__What this task involves__.
Below are the records; count how many of their lines hold the string "computer" and give the number alone.

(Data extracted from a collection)
-*-*-

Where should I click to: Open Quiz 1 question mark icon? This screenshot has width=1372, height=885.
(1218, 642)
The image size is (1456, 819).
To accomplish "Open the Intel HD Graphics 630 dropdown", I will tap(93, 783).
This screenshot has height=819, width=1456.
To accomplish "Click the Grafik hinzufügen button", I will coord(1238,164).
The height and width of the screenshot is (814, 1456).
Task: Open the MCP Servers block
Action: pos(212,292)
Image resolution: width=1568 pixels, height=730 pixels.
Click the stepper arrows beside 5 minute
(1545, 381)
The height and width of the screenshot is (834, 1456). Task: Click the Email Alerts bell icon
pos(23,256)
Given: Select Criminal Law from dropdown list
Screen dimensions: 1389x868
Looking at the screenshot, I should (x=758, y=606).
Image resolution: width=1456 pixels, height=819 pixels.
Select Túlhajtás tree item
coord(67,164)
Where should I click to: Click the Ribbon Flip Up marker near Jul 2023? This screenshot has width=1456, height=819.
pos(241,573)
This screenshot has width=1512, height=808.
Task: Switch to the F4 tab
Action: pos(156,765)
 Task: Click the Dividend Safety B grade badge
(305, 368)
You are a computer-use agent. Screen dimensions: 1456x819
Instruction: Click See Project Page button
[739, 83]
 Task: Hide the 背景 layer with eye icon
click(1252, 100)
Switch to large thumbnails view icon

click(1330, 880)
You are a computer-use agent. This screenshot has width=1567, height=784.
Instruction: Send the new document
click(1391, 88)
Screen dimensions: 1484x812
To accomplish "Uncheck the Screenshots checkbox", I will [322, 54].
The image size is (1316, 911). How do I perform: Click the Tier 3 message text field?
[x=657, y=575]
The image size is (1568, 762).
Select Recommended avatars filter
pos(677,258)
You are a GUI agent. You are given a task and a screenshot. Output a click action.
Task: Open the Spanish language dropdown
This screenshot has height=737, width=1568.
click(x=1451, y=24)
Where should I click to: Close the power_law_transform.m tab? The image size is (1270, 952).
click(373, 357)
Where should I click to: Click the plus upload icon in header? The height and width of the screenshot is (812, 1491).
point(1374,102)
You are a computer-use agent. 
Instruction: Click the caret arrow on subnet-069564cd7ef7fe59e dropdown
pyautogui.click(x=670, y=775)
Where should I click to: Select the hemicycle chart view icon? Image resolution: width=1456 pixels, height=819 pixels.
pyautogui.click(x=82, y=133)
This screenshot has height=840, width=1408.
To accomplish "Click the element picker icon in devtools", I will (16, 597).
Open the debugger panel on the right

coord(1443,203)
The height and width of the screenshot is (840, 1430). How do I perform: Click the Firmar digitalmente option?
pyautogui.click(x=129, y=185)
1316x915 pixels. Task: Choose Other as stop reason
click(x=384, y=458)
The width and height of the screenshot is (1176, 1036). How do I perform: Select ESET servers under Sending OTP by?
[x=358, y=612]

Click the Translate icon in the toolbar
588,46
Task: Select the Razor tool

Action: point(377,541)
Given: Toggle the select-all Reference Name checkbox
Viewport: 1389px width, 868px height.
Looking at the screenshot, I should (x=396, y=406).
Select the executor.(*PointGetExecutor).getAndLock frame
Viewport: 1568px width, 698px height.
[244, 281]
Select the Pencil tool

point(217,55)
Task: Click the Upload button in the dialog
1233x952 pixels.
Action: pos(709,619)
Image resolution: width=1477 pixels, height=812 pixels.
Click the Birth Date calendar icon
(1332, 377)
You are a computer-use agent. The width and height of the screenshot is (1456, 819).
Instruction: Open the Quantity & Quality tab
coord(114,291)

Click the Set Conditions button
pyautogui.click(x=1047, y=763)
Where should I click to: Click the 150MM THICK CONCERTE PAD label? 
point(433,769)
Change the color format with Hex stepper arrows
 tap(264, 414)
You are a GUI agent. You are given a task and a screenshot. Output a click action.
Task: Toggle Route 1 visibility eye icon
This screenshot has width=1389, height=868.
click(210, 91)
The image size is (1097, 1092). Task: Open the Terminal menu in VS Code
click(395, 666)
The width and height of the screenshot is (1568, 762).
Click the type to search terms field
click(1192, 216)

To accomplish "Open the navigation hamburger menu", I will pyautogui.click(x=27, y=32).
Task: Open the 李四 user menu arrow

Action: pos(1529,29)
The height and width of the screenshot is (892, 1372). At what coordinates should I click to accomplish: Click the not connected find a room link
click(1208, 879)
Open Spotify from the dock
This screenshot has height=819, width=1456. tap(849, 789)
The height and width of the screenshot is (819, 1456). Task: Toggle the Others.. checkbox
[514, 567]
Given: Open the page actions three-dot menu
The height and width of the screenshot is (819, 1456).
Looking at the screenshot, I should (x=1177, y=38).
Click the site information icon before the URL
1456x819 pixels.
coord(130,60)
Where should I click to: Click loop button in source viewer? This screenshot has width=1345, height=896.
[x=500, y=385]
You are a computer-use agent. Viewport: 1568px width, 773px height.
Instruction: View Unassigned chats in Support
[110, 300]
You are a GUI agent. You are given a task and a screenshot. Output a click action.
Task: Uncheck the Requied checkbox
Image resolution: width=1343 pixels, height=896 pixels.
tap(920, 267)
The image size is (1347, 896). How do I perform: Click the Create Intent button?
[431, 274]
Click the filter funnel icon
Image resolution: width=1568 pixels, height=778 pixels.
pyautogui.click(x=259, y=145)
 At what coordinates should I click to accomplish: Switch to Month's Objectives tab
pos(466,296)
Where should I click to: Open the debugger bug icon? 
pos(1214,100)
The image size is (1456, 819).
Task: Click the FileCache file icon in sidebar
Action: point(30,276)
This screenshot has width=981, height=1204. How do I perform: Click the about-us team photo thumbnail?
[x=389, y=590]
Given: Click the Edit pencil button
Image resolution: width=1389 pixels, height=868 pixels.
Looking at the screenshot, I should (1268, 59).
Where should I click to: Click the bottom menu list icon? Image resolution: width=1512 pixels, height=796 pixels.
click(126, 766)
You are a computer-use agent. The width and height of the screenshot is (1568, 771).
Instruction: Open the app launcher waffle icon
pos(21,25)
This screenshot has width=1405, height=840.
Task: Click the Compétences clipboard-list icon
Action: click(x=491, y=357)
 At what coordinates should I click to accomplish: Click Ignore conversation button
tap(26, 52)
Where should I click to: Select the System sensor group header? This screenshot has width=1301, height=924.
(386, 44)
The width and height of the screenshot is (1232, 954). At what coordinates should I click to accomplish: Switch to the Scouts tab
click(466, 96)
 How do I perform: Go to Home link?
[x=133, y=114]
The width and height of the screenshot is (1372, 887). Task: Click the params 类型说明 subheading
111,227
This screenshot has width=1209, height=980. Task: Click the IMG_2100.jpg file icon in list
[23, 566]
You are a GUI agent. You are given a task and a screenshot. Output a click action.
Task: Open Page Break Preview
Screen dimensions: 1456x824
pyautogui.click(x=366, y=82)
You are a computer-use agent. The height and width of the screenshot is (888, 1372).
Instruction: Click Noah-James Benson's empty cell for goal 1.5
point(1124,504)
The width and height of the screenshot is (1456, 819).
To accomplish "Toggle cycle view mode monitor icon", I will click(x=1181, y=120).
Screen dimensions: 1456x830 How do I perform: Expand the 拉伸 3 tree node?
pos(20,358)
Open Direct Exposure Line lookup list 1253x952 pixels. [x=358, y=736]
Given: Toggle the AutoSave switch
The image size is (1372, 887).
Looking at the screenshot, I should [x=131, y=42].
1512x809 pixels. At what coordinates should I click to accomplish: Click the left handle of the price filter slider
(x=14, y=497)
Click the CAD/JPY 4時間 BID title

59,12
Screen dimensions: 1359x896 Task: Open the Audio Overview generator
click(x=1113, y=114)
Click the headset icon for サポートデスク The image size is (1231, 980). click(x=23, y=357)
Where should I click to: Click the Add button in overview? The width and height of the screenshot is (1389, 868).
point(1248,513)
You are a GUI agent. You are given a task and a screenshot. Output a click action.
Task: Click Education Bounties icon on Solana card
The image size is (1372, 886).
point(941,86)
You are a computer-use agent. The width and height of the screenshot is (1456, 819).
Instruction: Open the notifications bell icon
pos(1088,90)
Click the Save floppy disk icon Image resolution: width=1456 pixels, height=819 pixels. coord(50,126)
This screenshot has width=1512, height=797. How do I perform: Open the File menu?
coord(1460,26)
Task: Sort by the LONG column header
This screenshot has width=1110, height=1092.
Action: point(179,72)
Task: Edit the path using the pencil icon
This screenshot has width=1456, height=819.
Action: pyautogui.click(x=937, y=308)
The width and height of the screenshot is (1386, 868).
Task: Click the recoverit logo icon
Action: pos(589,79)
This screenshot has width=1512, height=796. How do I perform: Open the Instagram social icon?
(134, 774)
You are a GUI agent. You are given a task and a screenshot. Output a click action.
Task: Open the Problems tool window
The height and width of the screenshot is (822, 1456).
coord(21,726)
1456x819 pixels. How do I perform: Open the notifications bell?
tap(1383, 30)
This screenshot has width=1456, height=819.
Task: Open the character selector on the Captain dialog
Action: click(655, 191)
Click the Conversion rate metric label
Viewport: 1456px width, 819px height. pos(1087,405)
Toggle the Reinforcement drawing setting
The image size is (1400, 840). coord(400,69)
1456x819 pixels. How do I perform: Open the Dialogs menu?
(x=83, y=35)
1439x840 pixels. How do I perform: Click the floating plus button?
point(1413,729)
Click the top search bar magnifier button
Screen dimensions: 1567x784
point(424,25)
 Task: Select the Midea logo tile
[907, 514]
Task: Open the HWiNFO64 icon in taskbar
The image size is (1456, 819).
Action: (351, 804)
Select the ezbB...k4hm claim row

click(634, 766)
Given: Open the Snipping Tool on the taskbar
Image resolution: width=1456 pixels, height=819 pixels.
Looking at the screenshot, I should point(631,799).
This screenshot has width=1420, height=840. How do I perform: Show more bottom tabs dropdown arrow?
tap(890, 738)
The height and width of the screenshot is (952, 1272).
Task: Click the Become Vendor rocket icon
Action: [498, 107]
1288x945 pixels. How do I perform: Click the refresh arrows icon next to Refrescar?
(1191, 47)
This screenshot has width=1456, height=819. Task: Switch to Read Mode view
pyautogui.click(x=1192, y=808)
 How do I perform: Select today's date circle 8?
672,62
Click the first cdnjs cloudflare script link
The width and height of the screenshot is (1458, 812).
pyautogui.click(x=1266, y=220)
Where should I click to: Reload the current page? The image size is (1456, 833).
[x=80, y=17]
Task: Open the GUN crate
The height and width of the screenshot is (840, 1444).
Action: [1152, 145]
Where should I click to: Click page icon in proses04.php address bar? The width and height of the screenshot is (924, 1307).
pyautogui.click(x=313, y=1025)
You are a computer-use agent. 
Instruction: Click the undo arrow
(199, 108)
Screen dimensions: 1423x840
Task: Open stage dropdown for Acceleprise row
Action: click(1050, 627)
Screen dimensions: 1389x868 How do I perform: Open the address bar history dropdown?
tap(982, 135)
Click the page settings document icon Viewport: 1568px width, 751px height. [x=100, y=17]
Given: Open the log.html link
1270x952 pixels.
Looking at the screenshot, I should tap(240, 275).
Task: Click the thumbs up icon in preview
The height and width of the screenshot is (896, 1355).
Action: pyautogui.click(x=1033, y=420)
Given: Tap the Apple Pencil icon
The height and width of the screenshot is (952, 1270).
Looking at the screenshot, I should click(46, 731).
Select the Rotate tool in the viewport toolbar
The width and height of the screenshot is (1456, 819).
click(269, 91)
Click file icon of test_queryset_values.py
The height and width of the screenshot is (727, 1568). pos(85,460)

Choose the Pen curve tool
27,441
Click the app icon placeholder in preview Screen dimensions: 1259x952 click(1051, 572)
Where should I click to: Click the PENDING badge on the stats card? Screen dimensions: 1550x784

-*-*-

__Output__.
9